¹H-NMR (900 MHz, Methanol-d₄) δ 7.58 (1H, d, J = 15.9 Hz, H-7′), 7.07 (1H, d, J = 1.9 Hz, H-2′), 6.97 (2H, dd, J = 8.2, 1.8 Hz, H-6′), 6.80 (1H, d, J = 8.1 Hz, H-5′), 6.29 (1H, d, J = 15.9 Hz, H-8′), 5.36 (1H, m, H-5), 4.20 (1H, m, H-4), 3.75 (1H, dd, J = 8.6, 3.0 Hz, H-3), 2.18 (1H, m, H-6), 2.18 (1H, m, H-2), 2.08 (1H, m, H-2), 2.07 (1H, m, H-6). ¹³C-NMR (225 MHz, Methanol-d₄) δ 175.7 (C-7), 167.2 (C-9′), 148.2 (C-4′), 145.6 (C-7′), 145.4 (C-3′), 126.4 (C-1′), 121.6 (C-6′), 115.1 (C-5′), 113.9 (C-8′), 113.8 (C-2′), 74.9 (C-1), 72.3 (C-4), 70.6 (C-3), 70.1 (C-5), 37.6 (C-2), 36.9 (C-6).

2.4. Bacterial Neuraminidase Inhibition Assay and Kinetics

The ability of compounds to inhibit the neuraminidase from Clostridium perfringens (EC 3.2.1.18) was evaluated with the following procedures and compared to quercetin.

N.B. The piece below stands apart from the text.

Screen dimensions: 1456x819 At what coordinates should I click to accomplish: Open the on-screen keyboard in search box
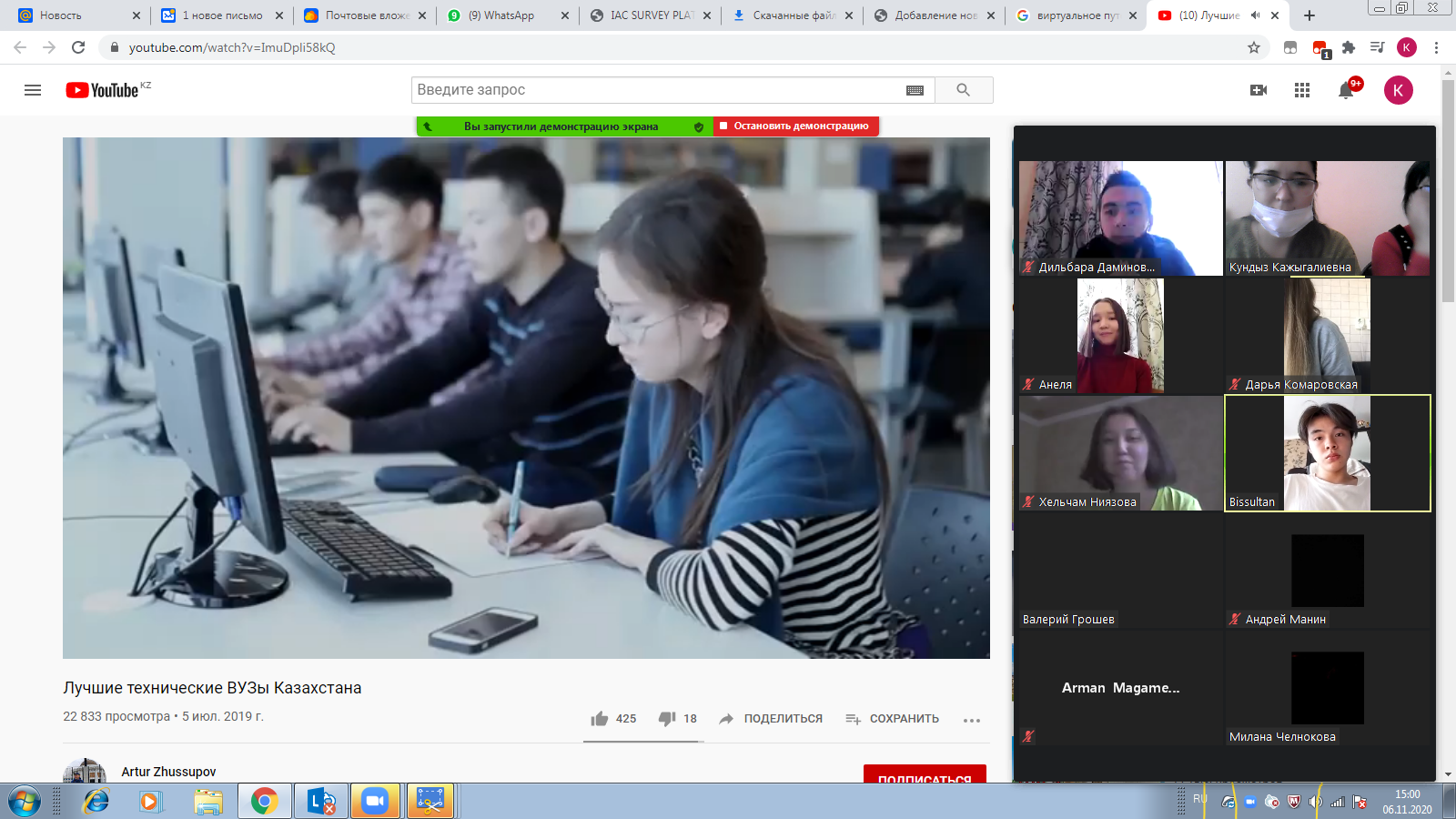pos(915,90)
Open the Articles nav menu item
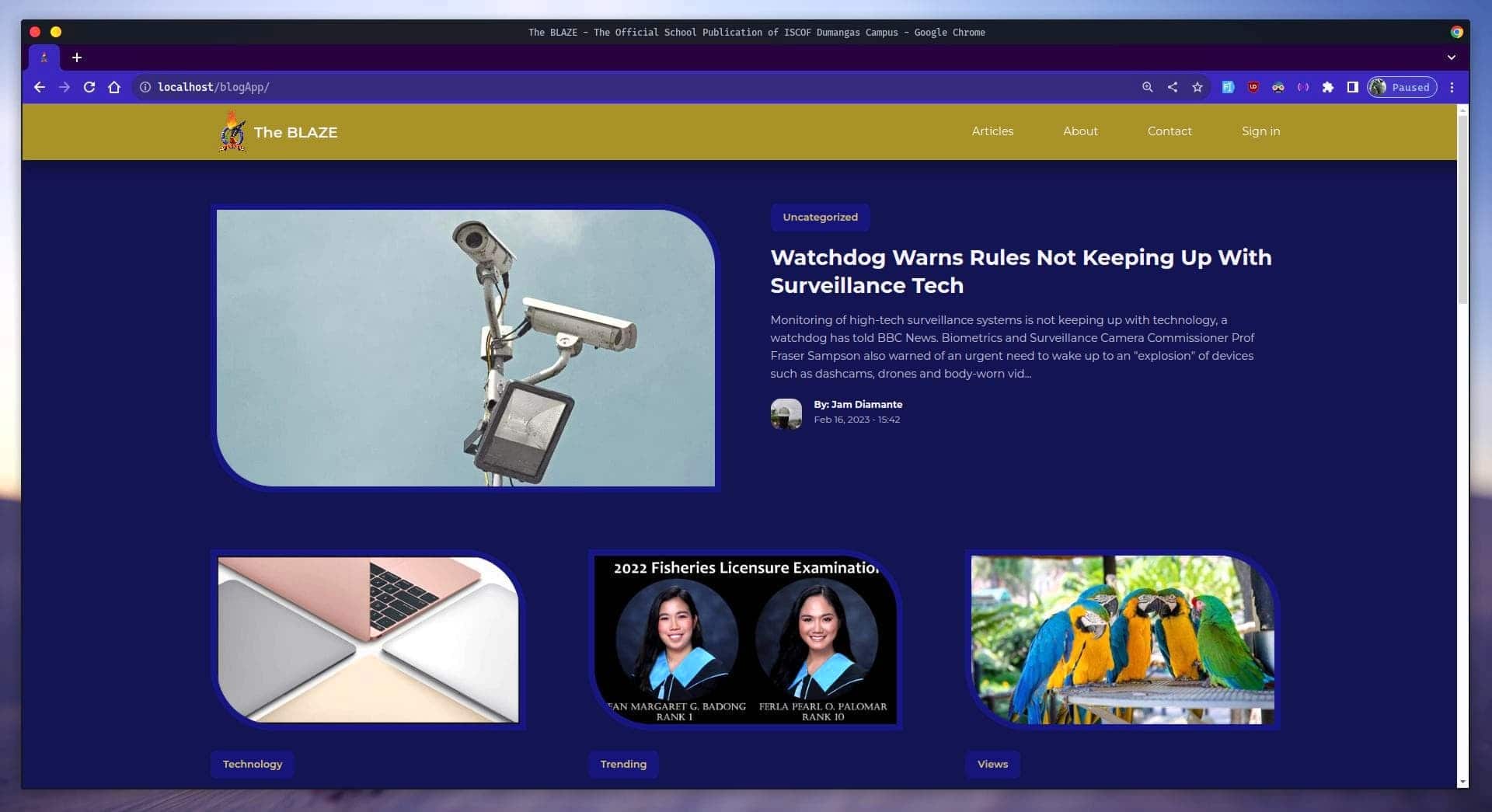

A previously reported method [25], with minor modifications, was used in performance of the NA inhibition assay. Substrate (MU-Neu5Ac) at the final 0.1 mM, was mixed with 90 μL of 50 mM Tris buffer (pH 7.5) at room temperature. Then, 10 μL of sample solution and 10 μL of NA (0.2 units/mL) were added to a well in a 96-well black immune-microplate (SPL life science, Pocheon, Korea). The mixture was recorded at excitation and emission wavelengths of 365 nm and 450 nm, with a Spectra Max M3 (Molecular Device, Sunnyval, CA, USA). Quercetin was used as a positive control with an IC₅₀ value of 21.8 μM in this assay system. The 50% inhibitory concentration (IC₅₀) for enzymatic activity of NA was determined from the dose-response curve. Each assay was conducted as three separated replicates.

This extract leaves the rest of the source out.